Our union’s frontline soldier is the line pilot. Through all of ALPA’s communications vehicles, our goal will be to increase line pilots’ situational awareness with a reemphasis on how interconnected and interdependent the key components of our union are. The more the line pilot understands about the interconnectivity of our union and its relationship to our collective destinies in an interconnected industry, the more successful we will be in defending our profession, which has never been under more direct assaults on so many fronts.
These are challenging times to be an airline pilot. Nearly every day presents a new set of obstacles to overcome in our collective effort to protect jobs, secure good contracts, and keep flying safe. But every day also presents new opportunities to find creative solutions for the issues we all confront.
Throughout ALPA’s long history, members have established our union’s hard-earned reputation by relentlessly developing new approaches to old problems and by harnessing the combined strength of our line pilot volunteers, our elected leaders, and our professional staff.
Unfortunately, I fear that fewer than half of ALPA’s current members have a working knowledge of how their union operates or the reasons for our past successes, as well as our disappointments.
Connecting the dots is not easy in an industry as complex and fragmented as ours. In the aftermath of Sept. 11, 2001, the U.S. intelligence and law enforcement agencies were widely and justifiably criticized because they did a terrible job of sharing information and coordinating their activities. Despite dozens of warning signs, the "dots weren’t connected" and a national tragedy ensued.
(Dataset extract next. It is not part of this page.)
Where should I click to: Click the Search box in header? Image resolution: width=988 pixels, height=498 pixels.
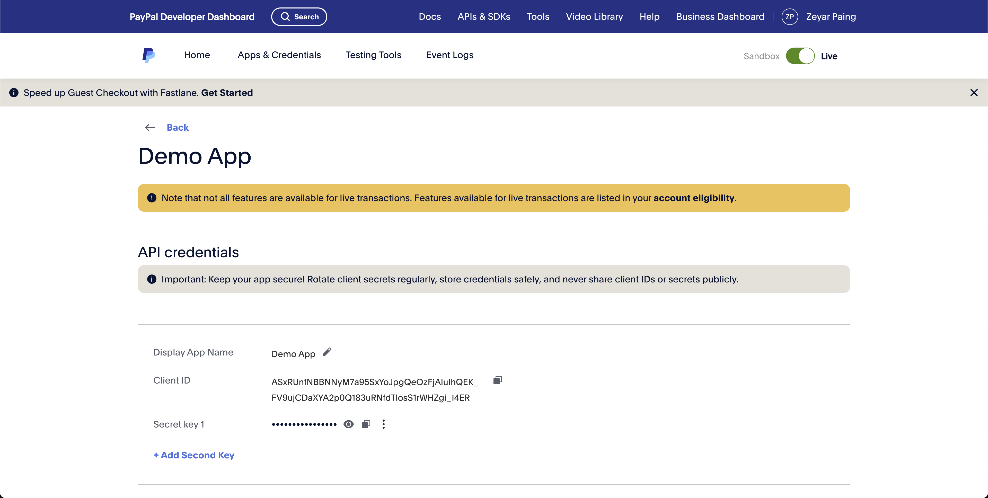click(x=299, y=17)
At the heart of our newly retooled communication tactics, of which this slimmed-down and refocused Air Line Pilot is just one example, is the goal of providing information necessary for all line pilots from every segment of the industry to "connect the dots" and thus be more able to coordinate a common strategy to protect and defend our profession.
Capt. Dave Behncke and our other founding fathers said it best more than 72 years ago: "Cooperation across company lines will be the key to ALPA’s future." Those words ring just as true today.